Sakura always captivates tourists. But do not think that her magic only affects visitors. The Japanese themselves are no less obsessed with this fleeting beauty. The Japanese word hanami means the process of admiring and enjoying the blossoming sakura. Simply put, if you are having a picnic in the park under the canopy of sakura branches or just strolling between the sakura trees, then you are engaged in khans.
For many centuries, the khans remained a Japanese tradition. The first mention of it dates back to the Nara era (710–794). Surprisingly, in those days, the Japanese were far from hunting for sakura; instead, they admired the flowering of ume – that is, plums. It was like the celebration of a blossoming sakura is now celebrated: the Japanese gathered in the gardens and enjoyed the panorama of flowering trees, looking for the most beautiful places. Sakura began to gain popularity only during the Heian period (794–1185). The transience of the beauty of sakura blossoms has made it famous all over the world, therefore, both Japanese and visitors now prefer to have picnics under sakura in the company of their friends and relatives.
WHAT DO YOU NEED TO DO IN THE SEASON OF HANAMI?
In fact, even if you are just looking at the blossoming sakura, you are doing the khans. However, the custom is much more common – to gather with family and friends, settle down under sakura trees and enjoy its fragile beauty in a pleasant company.

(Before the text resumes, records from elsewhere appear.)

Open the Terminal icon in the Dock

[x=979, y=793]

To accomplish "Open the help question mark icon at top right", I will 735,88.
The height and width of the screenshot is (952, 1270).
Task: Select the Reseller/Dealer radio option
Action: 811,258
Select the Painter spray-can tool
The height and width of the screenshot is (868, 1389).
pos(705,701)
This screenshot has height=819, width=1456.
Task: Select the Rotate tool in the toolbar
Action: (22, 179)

In popular gardens and parks suitable for khans, you will find rugs everywhere that people sit on. Many take photographs, taste delicious food, arrange active games in the fresh air, and some even take a nap. A particularly important part of the celebration is alcoholic beverages.
Usually khanami is performed in the daytime, but for true connoisseurs of Japanese culture, admiring the sakura can continue after sunset. For this, the Japanese even came up with a special term for evening khans – yodzakura. To prevent the darkness from hiding the beauty of cherry trees, paper lanterns are hung in parks and gardens. Such lighting adds a mystical touch to sakura and creates a truly magical atmosphere.
MOST POPULAR PLACES FOR HANAMI
Sakura trees in Japan can be found locally, but there are several especially beautiful places known for their khans:
Goryokaku Park (Hokkaido)
This park is famous for the Battle of Hokkaido. More than 1,600 sakura trees grow here.
Hirosaki Park (Aomori)
Beautiful sakura trees, a traditional bridge and the stunning Hirosaki castle in the background together create a magnificent panorama that will be remembered for a long time.
Tidorigafuti Park (Tokyo)
Chidorigafuti Park in Tokyo is famous for its yodzakura – the so-called process of admiring sakura in the evenings. A pedestrian alley, nearly 700 meters in length, is planted with 260 cherry trees. These trees are highlighted in spring evenings, which is an amazing sight, however, for those who prefer day walks, there is something special: you can rent a boat and sail on it through the rivulet flowing through the park, admiring the beautiful view.